The Alternating Series Test: Given a series of the form
$$\sum (-1)^n a_n$$
with $$a_n >0$$, if

• $$\displaystyle \lim_{n \rightarrow \infty} a_n = 0$$
• $$a_n$$ is decreasing. $$(a_{n+1} \leq a_n)$$

then the series converges.

The (Direct) Comparison Test: Given a series $$\sum a_n$$ with $$a_n >0$$ choose a comparison series $$\sum b_n$$ with $$b_n >0$$.

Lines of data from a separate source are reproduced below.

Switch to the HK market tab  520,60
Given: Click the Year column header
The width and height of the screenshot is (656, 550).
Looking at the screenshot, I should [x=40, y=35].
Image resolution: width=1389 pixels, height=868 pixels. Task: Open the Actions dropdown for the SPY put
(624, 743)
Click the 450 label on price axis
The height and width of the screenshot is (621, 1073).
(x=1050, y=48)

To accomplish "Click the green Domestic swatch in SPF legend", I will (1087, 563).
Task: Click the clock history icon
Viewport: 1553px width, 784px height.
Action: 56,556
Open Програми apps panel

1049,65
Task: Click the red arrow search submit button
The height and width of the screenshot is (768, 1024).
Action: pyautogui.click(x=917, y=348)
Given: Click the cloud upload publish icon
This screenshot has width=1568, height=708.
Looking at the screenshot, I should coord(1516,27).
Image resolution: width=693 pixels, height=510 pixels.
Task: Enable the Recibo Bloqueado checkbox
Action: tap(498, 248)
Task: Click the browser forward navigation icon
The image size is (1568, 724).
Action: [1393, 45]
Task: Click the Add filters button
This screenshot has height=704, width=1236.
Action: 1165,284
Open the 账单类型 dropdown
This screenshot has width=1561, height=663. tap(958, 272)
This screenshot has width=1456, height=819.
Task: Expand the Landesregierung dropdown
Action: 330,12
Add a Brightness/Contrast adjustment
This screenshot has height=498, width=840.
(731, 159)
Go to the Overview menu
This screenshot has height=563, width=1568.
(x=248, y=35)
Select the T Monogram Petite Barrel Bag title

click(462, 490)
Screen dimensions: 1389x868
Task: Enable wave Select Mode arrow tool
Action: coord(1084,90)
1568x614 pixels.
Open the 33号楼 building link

• If $$a_n \leq b_n$$ and $$\sum b_n$$ converges, then so does $$\sum a_n$$.
• If $$b_n \leq a_n$$ and $$\sum b_n$$ diverges, then so does $$\sum a_n$$.
The Limit Comparison Test: Given a series $$\sum a_n$$ with $$a_n >0$$ choose a comparison series $$\sum b_n$$ with $$b_n >0$$.
If
$$\lim_{n \rightarrow \infty} \frac{a_n}{b_n}$$
is a positive number then either both series converge or both diverge. Otherwise, the test is inconclusive.
A series $$\sum a_n$$ is absolutely convergent provided $$\sum |a_n|$$ converges. That is, a series converges absolutely if the same series with absolute values around the terms of the sum converges.
If a series converges absolutely, then it converges.
Ratio Test: Given $$\sum a_n$$ with $$a_n \not = 0$$ then

• If $$\displaystyle \lim_{n \rightarrow \infty} \left| \frac{a_{n+1}}{a_n}\right|<1$$, the series converges absolutely.
• If $$\displaystyle \lim_{n \rightarrow \infty} \left| \frac{a_{n+1}}{a_n}\right|>1$$, the series diverges.
• If $$\displaystyle \lim_{n \rightarrow \infty} \left| \frac{a_{n+1}}{a_n}\right|=1$$, the test is inconclusive.
Root Test: Given $$\sum a_n$$ then

• If $$\displaystyle \lim_{n \rightarrow \infty} \sqrt[n]{\left| a_n\right|}<1$$, the series converges absolutely.
• If $$\displaystyle \lim_{n \rightarrow \infty} \sqrt[n]{\left| a_n\right|}>1$$, the series diverges.
• If $$\displaystyle \lim_{n \rightarrow \infty} \sqrt[n]{\left| a_n\right|}=1$$, the test is inconclusive.